- **To do**
Please reproduce the final stretch of the listing below: the line that contains "Expand the Импорт tree node arrow" and all lines after it, verbatim, with nothing else.

[[ Source material, beginning ]]

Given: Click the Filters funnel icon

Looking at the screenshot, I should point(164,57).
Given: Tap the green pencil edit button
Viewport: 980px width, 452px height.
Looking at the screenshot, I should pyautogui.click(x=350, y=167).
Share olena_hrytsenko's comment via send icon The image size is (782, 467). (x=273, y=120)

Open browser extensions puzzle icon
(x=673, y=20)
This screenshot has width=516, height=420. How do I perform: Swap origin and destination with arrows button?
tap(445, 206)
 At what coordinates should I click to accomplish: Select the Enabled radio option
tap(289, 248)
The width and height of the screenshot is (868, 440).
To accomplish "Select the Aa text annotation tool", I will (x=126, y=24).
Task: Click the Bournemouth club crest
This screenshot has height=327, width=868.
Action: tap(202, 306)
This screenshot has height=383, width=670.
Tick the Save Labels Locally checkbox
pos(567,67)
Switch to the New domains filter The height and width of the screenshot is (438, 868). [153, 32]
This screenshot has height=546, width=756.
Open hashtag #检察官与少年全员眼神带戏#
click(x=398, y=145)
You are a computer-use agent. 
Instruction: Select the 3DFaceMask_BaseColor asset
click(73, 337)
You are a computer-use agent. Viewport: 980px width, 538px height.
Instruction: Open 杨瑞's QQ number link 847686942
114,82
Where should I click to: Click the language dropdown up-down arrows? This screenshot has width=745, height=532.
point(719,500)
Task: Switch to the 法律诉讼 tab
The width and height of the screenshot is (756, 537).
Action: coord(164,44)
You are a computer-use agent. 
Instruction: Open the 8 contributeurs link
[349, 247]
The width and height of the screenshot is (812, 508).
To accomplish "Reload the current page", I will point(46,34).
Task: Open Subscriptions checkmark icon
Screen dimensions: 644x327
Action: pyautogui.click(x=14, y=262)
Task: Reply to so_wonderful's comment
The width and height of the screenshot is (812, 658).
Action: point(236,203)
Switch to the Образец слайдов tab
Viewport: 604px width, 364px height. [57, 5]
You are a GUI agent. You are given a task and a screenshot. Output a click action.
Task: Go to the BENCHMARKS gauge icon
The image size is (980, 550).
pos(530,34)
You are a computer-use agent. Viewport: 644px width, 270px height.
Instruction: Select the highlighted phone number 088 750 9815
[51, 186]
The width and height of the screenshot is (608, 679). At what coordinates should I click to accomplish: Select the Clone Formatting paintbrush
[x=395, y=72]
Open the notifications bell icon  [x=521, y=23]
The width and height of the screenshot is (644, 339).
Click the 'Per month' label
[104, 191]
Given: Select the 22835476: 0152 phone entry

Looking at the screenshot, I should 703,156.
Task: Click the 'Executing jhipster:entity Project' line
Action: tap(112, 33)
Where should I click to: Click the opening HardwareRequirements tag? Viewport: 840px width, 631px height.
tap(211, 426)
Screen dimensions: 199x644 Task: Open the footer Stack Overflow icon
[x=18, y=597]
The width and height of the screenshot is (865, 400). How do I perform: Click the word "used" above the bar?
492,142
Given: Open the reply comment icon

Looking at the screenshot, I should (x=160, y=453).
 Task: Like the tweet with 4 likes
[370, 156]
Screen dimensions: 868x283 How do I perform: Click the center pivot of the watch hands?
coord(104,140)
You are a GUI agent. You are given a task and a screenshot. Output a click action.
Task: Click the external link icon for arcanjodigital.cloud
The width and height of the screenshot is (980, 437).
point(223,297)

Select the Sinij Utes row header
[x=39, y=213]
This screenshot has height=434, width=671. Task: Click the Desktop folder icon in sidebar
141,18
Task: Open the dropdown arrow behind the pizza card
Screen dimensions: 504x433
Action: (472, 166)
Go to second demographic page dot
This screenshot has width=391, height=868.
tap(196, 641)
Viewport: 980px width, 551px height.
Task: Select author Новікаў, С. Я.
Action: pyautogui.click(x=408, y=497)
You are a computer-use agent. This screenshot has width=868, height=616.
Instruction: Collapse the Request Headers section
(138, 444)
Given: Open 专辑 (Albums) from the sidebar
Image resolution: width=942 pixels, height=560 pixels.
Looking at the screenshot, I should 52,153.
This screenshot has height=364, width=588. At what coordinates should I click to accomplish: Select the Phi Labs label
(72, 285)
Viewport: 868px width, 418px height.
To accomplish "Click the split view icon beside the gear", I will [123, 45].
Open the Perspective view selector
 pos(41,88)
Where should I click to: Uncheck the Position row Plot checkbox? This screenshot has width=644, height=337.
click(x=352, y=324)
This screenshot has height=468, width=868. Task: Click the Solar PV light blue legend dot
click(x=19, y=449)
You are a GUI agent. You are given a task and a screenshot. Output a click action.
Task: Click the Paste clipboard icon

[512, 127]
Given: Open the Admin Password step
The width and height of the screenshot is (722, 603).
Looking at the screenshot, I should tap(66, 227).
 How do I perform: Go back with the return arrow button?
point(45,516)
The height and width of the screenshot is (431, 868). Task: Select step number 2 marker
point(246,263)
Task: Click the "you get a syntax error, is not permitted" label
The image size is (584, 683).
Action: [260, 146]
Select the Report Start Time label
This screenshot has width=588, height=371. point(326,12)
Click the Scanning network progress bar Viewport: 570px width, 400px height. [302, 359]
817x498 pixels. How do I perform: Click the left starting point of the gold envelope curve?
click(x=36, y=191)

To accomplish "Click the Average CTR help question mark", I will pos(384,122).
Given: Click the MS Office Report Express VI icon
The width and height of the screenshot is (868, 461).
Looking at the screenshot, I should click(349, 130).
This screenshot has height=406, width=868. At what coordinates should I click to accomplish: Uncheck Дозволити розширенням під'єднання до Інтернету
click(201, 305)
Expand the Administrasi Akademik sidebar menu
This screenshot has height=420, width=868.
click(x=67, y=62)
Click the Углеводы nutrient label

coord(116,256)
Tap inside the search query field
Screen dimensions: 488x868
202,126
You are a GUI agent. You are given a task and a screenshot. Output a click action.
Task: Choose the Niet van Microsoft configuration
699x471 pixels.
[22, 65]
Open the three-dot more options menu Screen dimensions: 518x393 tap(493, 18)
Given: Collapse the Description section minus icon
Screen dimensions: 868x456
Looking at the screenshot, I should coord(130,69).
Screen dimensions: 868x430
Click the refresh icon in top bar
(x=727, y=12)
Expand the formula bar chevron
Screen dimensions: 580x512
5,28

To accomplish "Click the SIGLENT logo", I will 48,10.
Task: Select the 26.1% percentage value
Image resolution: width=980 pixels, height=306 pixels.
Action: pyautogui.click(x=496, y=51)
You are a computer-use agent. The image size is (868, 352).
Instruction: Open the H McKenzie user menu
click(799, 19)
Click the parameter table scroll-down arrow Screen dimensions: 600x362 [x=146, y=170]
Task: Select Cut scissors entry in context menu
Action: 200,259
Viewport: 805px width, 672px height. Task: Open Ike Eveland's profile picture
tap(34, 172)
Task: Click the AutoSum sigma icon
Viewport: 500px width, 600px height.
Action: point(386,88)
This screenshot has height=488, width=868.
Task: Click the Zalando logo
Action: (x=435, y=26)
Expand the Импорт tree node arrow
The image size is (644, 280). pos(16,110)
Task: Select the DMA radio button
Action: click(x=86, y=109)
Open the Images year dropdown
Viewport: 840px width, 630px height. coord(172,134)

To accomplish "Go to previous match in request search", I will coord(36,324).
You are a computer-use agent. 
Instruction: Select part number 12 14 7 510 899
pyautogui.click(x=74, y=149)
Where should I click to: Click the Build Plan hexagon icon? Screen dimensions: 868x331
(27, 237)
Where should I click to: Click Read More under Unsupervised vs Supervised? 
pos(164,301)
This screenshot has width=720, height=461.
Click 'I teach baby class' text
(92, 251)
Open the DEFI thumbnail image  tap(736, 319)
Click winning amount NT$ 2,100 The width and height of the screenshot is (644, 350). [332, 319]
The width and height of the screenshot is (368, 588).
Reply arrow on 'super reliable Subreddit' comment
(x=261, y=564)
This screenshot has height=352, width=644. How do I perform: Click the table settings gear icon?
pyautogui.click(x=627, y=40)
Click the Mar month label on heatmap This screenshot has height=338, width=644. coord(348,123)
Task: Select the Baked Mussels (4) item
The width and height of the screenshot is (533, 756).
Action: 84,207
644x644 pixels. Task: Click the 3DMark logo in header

[[ Source material, end ]]

- **Answer to the problem**
Expand the Импорт tree node arrow
The image size is (644, 280). pos(16,110)
Task: Select the DMA radio button
Action: click(x=86, y=109)
Open the Images year dropdown
Viewport: 840px width, 630px height. coord(172,134)

To accomplish "Go to previous match in request search", I will coord(36,324).
You are a computer-use agent. 
Instruction: Select part number 12 14 7 510 899
pyautogui.click(x=74, y=149)
Where should I click to: Click the Build Plan hexagon icon? Screen dimensions: 868x331
(27, 237)
Where should I click to: Click Read More under Unsupervised vs Supervised? 
pos(164,301)
This screenshot has width=720, height=461.
Click 'I teach baby class' text
(92, 251)
Open the DEFI thumbnail image  tap(736, 319)
Click winning amount NT$ 2,100 The width and height of the screenshot is (644, 350). [332, 319]
The width and height of the screenshot is (368, 588).
Reply arrow on 'super reliable Subreddit' comment
(x=261, y=564)
This screenshot has height=352, width=644. How do I perform: Click the table settings gear icon?
pyautogui.click(x=627, y=40)
Click the Mar month label on heatmap This screenshot has height=338, width=644. coord(348,123)
Task: Select the Baked Mussels (4) item
The width and height of the screenshot is (533, 756).
Action: 84,207
644x644 pixels. Task: Click the 3DMark logo in header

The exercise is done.